┌─ Given text
FIG. 2 is an end view of a conveyor shown in FIG. 1 having logs stacked in the conveyor.

FIG. 3 is perspective view of the conveyor shown in FIG. 1.

FIG. 4 is a top down view of a conveyor with a different conveying mechanism that is shown in FIG. 2.

FIG. 5 is an enlarged view a shuffling device for the conveyors shown in FIGS. 2 and 4.

FIG. 1 is a schematic diagram of logs 10 entering a debarker 12, e.g., an Andritz Rotabarker™, which removes bark from the logs. From the debarker, the logs enter a conveyor 2 that transports the logs to a strander 16. The conveyor 2 may include an infeed conveyor 4, a shuffling conveyor 14 and discharge conveyor 6. The discharge conveyor receives logs from the debarker and outputs logs to the shuffling conveyor. The infeed conveyor receives logs from the shuffling conveyor and outputs logs to the strander.

The bark of the logs 10 is removed in the debarker 12. From the debarker, the logs enter the conveyor 14 as a generally continuous stream of logs. A difficulty with debarkers is that they tend to output logs in a disorderly manner such that the logs are askew as they enter the conveyor. The logs may be dropped into the entrance of the conveyor or enter the conveyor at about the same elevation as the conveyor. The logs entering the conveyor are not uniformly arranged, and are of irregular sizes and shapes. The logs tend to move through the conveyor in bunches with logs on top of other logs.
└─
┌─ Excerpted records
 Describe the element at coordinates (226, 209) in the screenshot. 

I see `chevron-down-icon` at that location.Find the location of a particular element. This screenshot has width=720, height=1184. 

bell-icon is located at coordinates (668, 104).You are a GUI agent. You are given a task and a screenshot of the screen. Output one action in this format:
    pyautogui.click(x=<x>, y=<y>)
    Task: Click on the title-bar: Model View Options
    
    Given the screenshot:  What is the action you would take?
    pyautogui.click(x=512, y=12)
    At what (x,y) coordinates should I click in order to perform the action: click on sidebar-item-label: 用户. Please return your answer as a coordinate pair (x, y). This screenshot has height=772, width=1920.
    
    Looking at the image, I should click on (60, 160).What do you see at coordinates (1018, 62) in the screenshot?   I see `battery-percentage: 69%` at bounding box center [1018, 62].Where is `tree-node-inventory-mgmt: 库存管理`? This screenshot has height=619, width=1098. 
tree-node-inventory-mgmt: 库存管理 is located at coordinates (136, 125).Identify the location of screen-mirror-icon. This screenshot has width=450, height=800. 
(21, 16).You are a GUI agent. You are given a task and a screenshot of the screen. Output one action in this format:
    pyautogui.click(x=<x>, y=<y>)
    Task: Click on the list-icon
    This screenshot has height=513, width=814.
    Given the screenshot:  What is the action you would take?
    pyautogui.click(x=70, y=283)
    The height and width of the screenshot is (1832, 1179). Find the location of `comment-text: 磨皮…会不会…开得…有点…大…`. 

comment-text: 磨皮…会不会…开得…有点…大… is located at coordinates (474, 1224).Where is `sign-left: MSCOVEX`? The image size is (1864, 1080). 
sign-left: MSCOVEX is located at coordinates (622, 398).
└─
# Directions
a) Which parts does the log conveyor passage say conveyor 2 may include?
b) In the log conveyor passage, what machine does conveyor 2 carry the logs to?
c) From the log conveyor passage, duplicate the part starting with "FIG. 3 is perspective" and going on through "to the strander.".

# Exercise answers
a) An infeed conveyor 4, a shuffling conveyor 14, and a discharge conveyor 6.

b) A strander 16.

c)
FIG. 3 is perspective view of the conveyor shown in FIG. 1.

FIG. 4 is a top down view of a conveyor with a different conveying mechanism that is shown in FIG. 2.

FIG. 5 is an enlarged view a shuffling device for the conveyors shown in FIGS. 2 and 4.

FIG. 1 is a schematic diagram of logs 10 entering a debarker 12, e.g., an Andritz Rotabarker™, which removes bark from the logs. From the debarker, the logs enter a conveyor 2 that transports the logs to a strander 16. The conveyor 2 may include an infeed conveyor 4, a shuffling conveyor 14 and discharge conveyor 6. The discharge conveyor receives logs from the debarker and outputs logs to the shuffling conveyor. The infeed conveyor receives logs from the shuffling conveyor and outputs logs to the strander.